The biggest news after all, is that China now has a total of 202 unicorns. Among the startups, the total valuation of internet services companies topped the list with over 1.6 trillion yuan (about US$232 billion).
From the 202 Chinese unicorns, 42 are involved in the internet services sector, including ecommerce giant Alibaba’s Ant Financial with a US$1+ trillion valuation, Bytendance with a US$500+ billion valuation, and Didi with US$300+ billion valuation.
But aside from the Unicorn Index, the startup has also published its first Hurun China Future Unicorns 2019 Q1 listing another 70 high-growth enterprises from emerging industries.

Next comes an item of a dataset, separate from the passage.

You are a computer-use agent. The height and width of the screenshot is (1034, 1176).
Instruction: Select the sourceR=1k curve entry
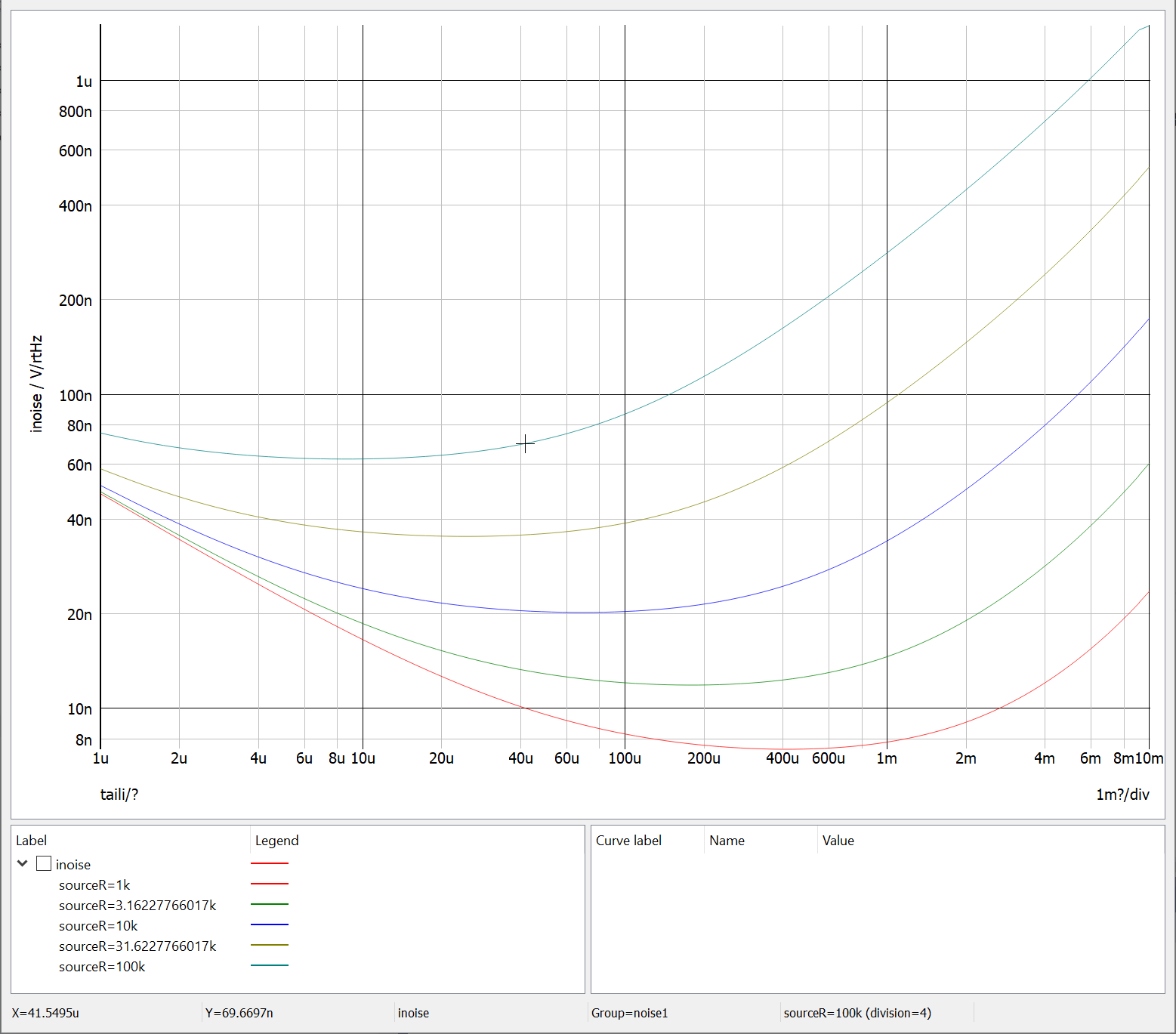[x=94, y=885]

These seventy potential unicorns are most likely to be valued at US$1 billion in the next three years, with 66 percent of the startups coming from Beijing and Shanghai.
In 2018, Hurun reported that a new unicorn was minted approximately every 3.8 days in China, making for a total of 97 new startups worth US$1 billion.
Though everything is looking to be on a good start with the results from the Q1 2019 report, Hurun said not to be overly optimistic as he estimates that 20% of current unicorns could eventually fail.
Also, Hurun’s methods of calculating unicorns aren’t exactly undisputed. By contrast, China Money Network’s calculations noted the number of new unicorns in 2018 at just 25.
A March Credit Suisse report also warned that despite the prominence of tech unicorns in China, the percent of firms in advanced fields including AI, big data, and robotics still well lagged behind US figures.